Crisis of leadership

 IT’S always good to check from time to time this social
and political requirement of ours. We always need leaders who can
effectively orchestrate the different elements of our life so that we
can attain or, at least, facilitate the attainment of our common good.

            It’s a tremendous responsibility to choose the right
people we put at the helm of our society to steer us in the right
direction. With challenges getting not only plentier but also
trickier, we need to know what criteria we should be using or what
values should guide us in selecting our leaders.

            Are they the appropriate ones? Or do we allow ourselves to
be used and deceived by all sorts of gimmicks played around?

            Candidates for leadership will obviously try to take
advantage of anything they think would help them in their pursuit for
positions. They will build up their war chest, bolster their
popularity, package themselves as attractively as possible.

            If you allow them, they will buy you, drown you with their
images, hypnotize you with their names, make all kinds of spins to any
issue, etc. We have to be most wary of these unwelcome cohorts
candidates bring along, and focus on what truly is important in
selecting.

            Besides, they might think of leadership only in the
practical sense, without any reference to God. Power and authority are
seen as coming only from the people, and not as a participation of the
power and authority of God. Charisma, if they have any, is just pure
personal luck, again with no reference to God.

            It’s the voting populace that has more or less the last
say in the choosing. That’s why, to a certain extent we deserve the
kind of leaders we have, since we, in a collective sense, choose them.

            The classic criteria in choosing our leaders are basically
two: competence and integrity. These, of course, can ramify into
countless branches of considerations.

            But already at the first level, there’s a significant
segment of the people who put these two criteria into conflict. One
part is just contented only with competence and look down on
integrity. As long as the goods are delivered, no matter how, which
can include the immoral means, the leader is regarded effective.

            Another part just looks almost exclusively at integrity,
defining it in some curious ways, with God largely excluded, and
hardly gives any attention to a candidate’s capabilities and
expertise.

            Many fail to see the organic connection, even the mutual
relation between these two basic qualities.

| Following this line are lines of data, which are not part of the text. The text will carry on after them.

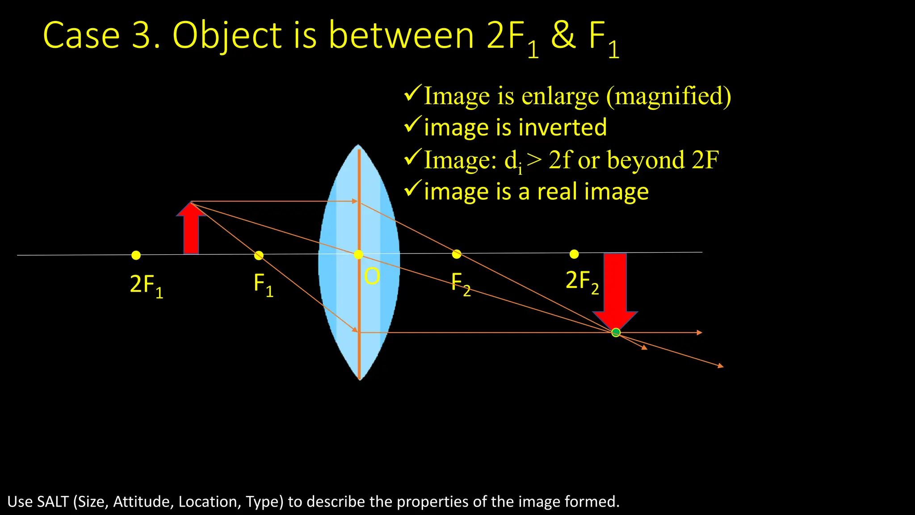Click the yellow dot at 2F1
136,255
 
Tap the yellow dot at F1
259,255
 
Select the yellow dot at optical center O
358,254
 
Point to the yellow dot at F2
456,254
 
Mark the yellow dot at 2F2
574,254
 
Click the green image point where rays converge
616,332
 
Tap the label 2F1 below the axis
146,285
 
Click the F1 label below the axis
263,284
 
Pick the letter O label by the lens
372,277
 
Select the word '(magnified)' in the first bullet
668,96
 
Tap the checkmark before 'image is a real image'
412,189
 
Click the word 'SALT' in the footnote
53,502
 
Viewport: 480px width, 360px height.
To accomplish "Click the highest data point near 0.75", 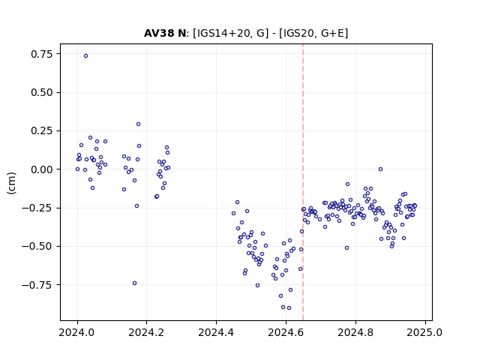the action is click(86, 56).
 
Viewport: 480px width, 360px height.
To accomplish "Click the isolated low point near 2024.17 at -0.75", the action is click(134, 284).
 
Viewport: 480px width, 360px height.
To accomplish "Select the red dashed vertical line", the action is click(303, 182).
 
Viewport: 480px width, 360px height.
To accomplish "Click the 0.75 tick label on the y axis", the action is click(42, 54).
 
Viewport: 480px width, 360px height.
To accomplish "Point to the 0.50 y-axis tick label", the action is click(42, 92).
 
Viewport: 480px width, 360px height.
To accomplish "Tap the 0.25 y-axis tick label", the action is click(42, 131).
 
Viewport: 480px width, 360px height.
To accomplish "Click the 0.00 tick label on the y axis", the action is click(42, 170).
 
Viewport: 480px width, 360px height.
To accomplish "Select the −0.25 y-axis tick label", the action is click(37, 208).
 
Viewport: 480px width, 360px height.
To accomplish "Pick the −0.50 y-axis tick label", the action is click(37, 247).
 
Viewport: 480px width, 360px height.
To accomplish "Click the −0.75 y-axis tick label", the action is click(37, 285).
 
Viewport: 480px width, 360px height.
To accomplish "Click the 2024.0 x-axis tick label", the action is click(77, 332).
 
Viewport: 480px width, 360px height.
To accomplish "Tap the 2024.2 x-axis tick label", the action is click(147, 332).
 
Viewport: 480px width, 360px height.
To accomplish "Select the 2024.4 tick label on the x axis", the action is click(216, 332).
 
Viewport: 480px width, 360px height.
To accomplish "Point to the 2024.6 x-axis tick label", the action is click(286, 332).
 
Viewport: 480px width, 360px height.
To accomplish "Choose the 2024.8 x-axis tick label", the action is click(356, 332).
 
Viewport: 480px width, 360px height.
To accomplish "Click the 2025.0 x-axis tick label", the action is click(425, 332).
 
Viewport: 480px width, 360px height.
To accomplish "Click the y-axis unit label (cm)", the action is click(11, 183).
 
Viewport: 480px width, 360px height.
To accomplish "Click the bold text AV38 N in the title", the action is click(165, 33).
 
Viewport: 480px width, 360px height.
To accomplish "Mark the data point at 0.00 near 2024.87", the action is click(380, 169).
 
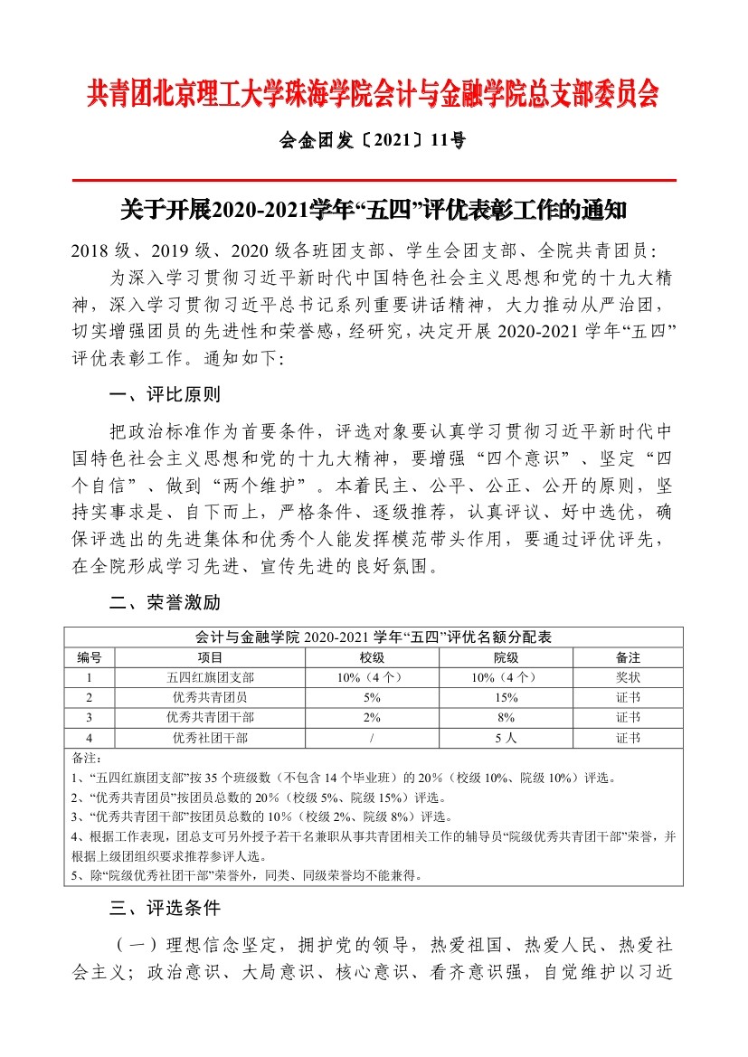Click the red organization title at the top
pos(374,93)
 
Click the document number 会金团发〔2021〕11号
pos(374,140)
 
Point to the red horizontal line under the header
pos(374,180)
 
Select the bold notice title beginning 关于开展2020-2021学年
pos(374,211)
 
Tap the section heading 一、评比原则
pos(164,395)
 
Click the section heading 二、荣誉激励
pos(164,603)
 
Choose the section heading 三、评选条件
pos(164,907)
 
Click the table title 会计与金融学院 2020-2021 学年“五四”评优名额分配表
pos(374,637)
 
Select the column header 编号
pos(89,656)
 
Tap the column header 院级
pos(506,656)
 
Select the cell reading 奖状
pos(629,677)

They can get contented
with one without the other, not knowing that both need each other to
survive and prosper.

            It’s true that the combination is often an elusive ideal,
and that we can always manage with our enormous capacity for tolerance
and for resourcefulness to get by with any situation. But we have to
work on this goal for choosing leaders with greater determination and
system.

            Our times call for it. We need authentic leaders and we
have to learn how to recognize and elect them. We’ve been in some kind
of a bubble produced by a democracy that hardly exerts any effort to
nourish itself with true values. It contents itself with simple
majority.

            We need to outgrow this mentality and effect a real
conversion, not just putting lipstick on a pig. It’s no easy job at
all. It requires tremendous effort on the part of everyone, and
especially of our leaders. Of course, the transformation has to start
in individuals, in homes, schools and churches.

            Sadly, in many parts of the world today, leadership is
understood and pursued in this way. It’s as if the challenges are
purely political or social or economic. And thus, the solutions can
only come from those provinces. The religious grounding of leadership
is at best confined to an ornamental role.

            It’s truly funny to hear talks of ethics in business and
politics when God is not put into the picture. Instead, shameless
maneuverings and brute power plays are resorted.

            The crisis of leadership in the world stems from this
purely secular outlook. Only time will expose the anomaly of this
attitude. Its congenital error will play out in full, as it seems to
be showing in our current global political crisis. Soon, it will paint
Godless leaders and peoples into a corner.

            At the moment, many of us still feel deeply awkward to
admit the role of God in our leadership and in our assessment of
leaders’ competence and integrity. We are actually playing into the
hands of a worsening and escalating trouble.